### TASK BRIEF
Copy the lines below verbatim, from the line containing "The image size" down through the line containing "at that location.", including both of those lines.

### PROVIDED INFORMATION
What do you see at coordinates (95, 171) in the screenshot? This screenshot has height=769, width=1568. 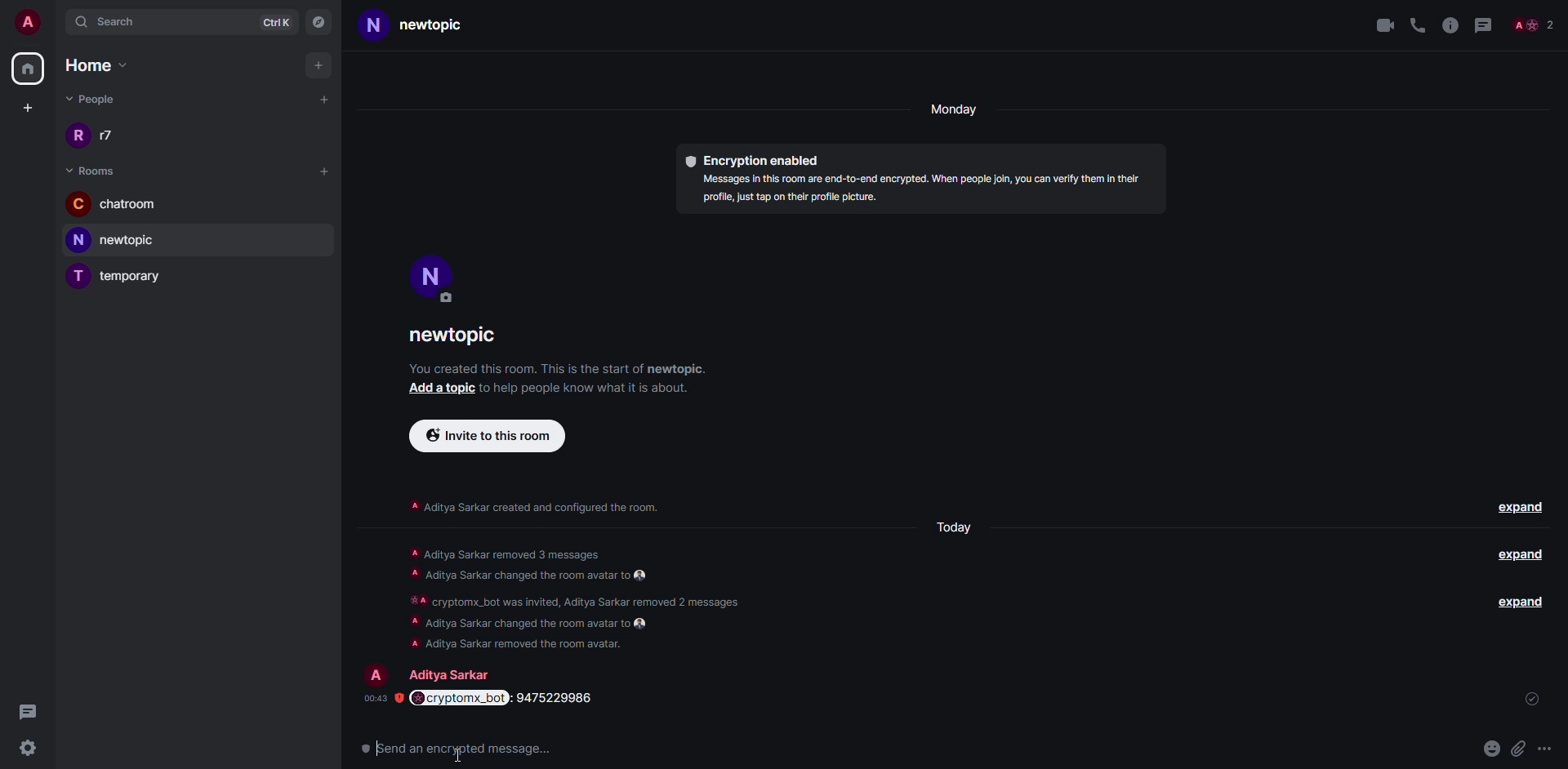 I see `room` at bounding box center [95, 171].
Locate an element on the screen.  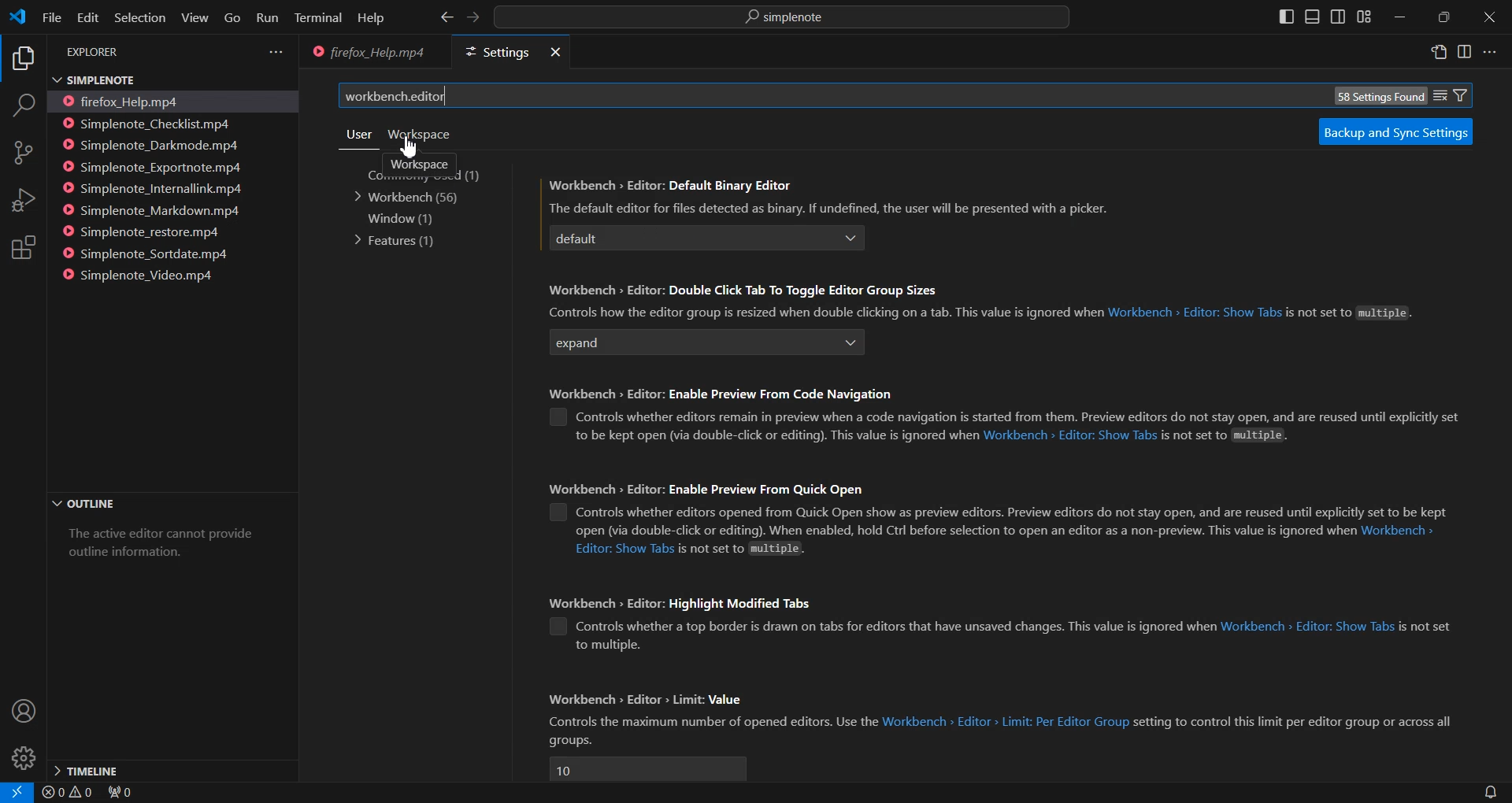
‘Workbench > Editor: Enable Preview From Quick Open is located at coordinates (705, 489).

==

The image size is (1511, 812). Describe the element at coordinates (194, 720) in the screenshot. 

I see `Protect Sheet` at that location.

* * *

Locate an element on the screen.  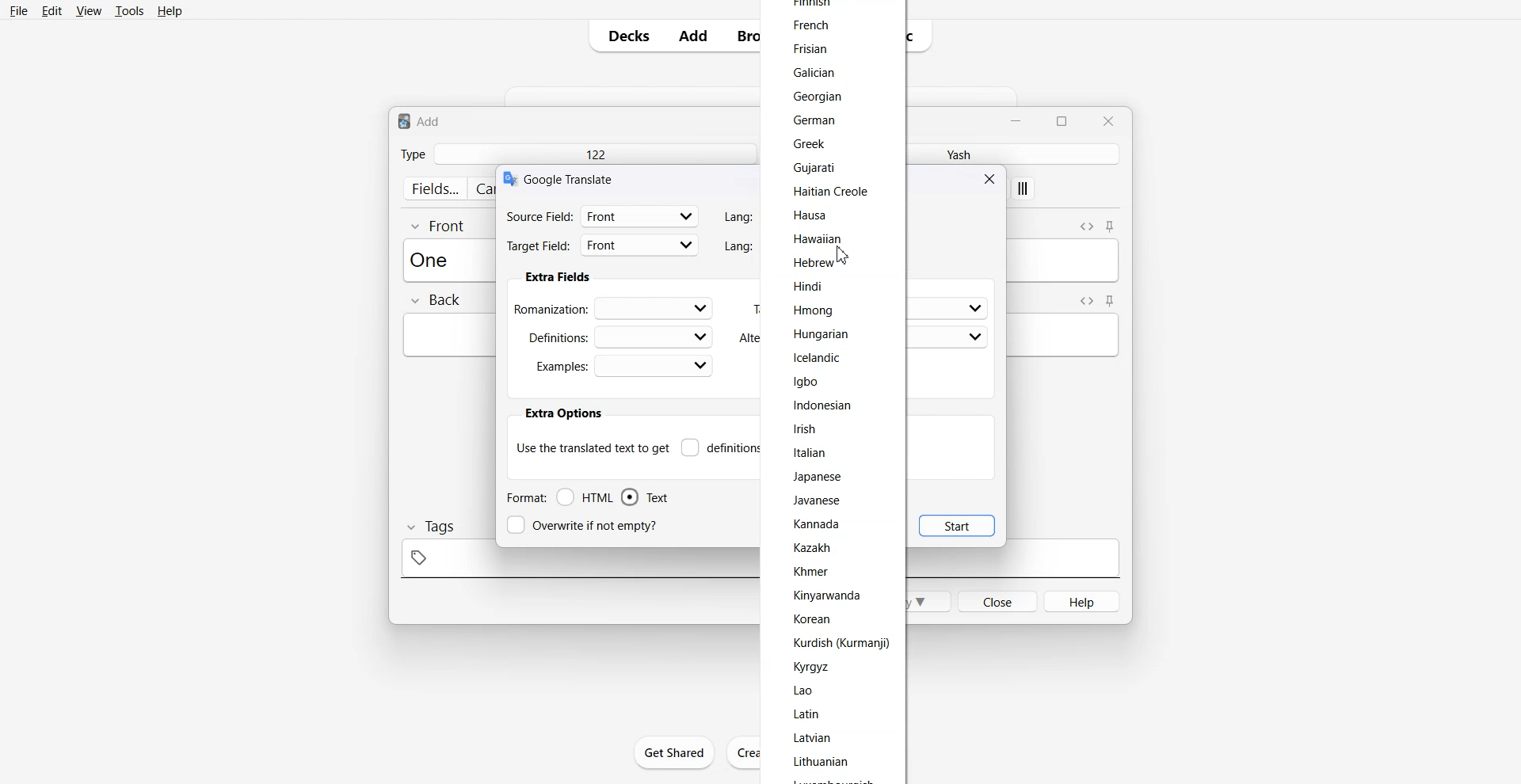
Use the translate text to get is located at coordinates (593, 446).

### EXERCISE RESULT
The image size is (1511, 812). Describe the element at coordinates (194, 720) in the screenshot. 

I see `Protect Sheet` at that location.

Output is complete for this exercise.